Two miners and Bitcoin on a Mother board BLOCKCHAIN

Iran cracks down on bitcoin mining as electricity consumption surges

Iran has launched a crackdown on bitcoin mining within its borders after the country said it had recorded an unusual spike in electricity consumption last month.

The Islamic republic claimed on television to have seized about 1,000 bitcoin mining machines in two abandoned factories that between them were consuming 1 megawatt of power.

According to Radio Free Europe late last week, Iranian Energy Ministry spokesman Mostafa Rajabi said increased cryptocurrency mining within the country had made the power grid “unstable” and caused problems for consumers. Rajibi also claimed that power consumption had increased 7% in the month to June 21, with a large part of that attributed to bitcoin mining.

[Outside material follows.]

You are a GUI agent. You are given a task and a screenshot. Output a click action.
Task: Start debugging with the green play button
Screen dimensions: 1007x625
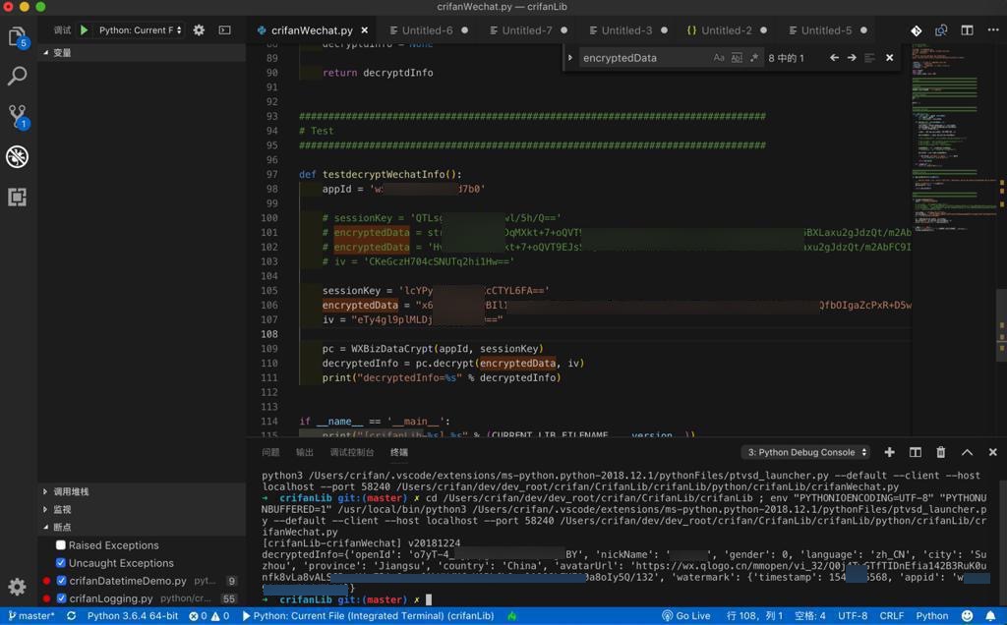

Interest in bitcoin and other forms of cryptocurrency mining within the country are said to have risen thanks to low electricity costs, making the profit margins on mining higher than in other countries. Although mining is increasingly popular among locals as a way to bypass U.S. sanctions, it’s also claimed that Chinese mining operations have set up shop in the country to take advantage of the cheap power prices.

The problem for Iran is that electricity prices are low in the country since they’re directly subsidized by the state.

“Electricity subsidies are said to cost the Iranian government some $1 billion a year, a burden which the state can ill-afford at this time,” Dominic Dudley at Forbes wrote. “With the economy struggling under debilitating sanctions, which are getting worse on almost a daily basis, the government is now looking for ways to clamp down on the power-hungry cryptocurrency miners.”

But the move may only be a temporary one, with the government said to be looking at a way to charge cryptocurrency miners the actual cost of the electricity they consume rather than a subsidized rate.

How the Iranian government enforces that, however, is another question. Reports suggest that cryptomining operations have been illegally using government buildings, schools and mosques for their operations.

The news comes as bitcoin broke through $13,000 June 26, its highest level in 18 months, before a correction saw it drop in the following days.

Bitcoin was trading at about $10.857 as of 8:30 p.m. EDT, still at a high level than it was trading a week before.